Figure 2.

Effects of acetylation-deficient p53^4KR on diastolic function, cardiac fibrosis, and apoptosis. A, Representative pulsed-wave Doppler and tissue Doppler images from an apical 4-chamber view of WT and p53^4KR mice subjected to either sham or TAC procedure for eight weeks and ratio of the peak velocity of early (E) to late (A) filling of mitral inflow (E/A) in the indicated groups (n=6–9). The ratio of E to the tissue motion velocity in early diastole (e’) was calculated in the indicated groups (n=6–10). B, Representative images of Picrosirius red-stained paraffin-embedded heart sections and quantification of the percentage of interstitial fibrosis area in the indicated groups (n=3–5). Bar=50 μm. C and D, Representative immunoblots and quantitative analysis of PDGFR-β, FSP-1, collagen-1, SERCA2 ATPase, α-tubulin, and GAPDH in the indicated mouse hearts (n=3–4 or 6–8).
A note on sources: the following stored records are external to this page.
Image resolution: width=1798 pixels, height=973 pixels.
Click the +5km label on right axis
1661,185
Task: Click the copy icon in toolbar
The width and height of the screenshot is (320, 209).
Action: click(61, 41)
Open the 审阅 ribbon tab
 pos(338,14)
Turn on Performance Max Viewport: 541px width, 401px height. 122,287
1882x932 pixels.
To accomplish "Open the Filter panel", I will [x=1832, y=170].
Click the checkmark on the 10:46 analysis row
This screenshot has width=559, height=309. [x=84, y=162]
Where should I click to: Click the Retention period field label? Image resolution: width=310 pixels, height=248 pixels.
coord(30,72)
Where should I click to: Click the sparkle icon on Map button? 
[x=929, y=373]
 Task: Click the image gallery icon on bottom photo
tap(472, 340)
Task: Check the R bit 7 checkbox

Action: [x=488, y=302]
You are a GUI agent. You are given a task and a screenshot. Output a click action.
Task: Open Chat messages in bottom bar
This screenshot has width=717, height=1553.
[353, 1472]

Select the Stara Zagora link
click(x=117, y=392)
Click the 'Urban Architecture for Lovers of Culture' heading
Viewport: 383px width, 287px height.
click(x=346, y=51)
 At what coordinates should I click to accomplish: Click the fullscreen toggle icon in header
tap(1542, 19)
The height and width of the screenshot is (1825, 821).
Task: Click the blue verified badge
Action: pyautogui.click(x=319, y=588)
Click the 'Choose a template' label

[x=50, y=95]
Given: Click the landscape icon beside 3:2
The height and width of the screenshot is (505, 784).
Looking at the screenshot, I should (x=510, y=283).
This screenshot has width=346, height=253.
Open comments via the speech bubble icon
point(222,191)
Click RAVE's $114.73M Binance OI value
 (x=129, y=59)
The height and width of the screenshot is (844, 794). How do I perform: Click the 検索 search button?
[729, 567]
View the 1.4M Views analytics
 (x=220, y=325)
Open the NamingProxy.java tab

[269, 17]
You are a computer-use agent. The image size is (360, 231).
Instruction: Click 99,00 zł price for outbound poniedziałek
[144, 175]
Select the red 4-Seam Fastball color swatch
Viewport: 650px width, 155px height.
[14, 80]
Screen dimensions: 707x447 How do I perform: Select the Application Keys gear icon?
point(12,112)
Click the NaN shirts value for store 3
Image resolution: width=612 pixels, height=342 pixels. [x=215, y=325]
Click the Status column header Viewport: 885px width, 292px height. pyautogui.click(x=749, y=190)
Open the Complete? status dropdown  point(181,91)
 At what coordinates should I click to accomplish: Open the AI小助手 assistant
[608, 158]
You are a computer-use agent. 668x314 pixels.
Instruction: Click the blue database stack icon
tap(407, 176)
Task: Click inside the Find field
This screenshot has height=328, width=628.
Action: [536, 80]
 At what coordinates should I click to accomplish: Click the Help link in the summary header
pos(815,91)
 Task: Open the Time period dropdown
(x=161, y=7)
PDGFR-β and corresponding GAPDH were from the same membrane. FSP-1 and corresponding GAPDH were from the same membrane. SERCA2 ATPase and α-tubulin were from the same membrane. Collagen-1 and corresponding GAPDH were from different membranes. E, Representative images of TUNEL-stained frozen heart sections and quantification of the number of TUNEL-positive cells (green)/field in the indicated groups (n=4). 5–15 randomly selected fields per LV section of each mouse were measured. Bar=25 μm.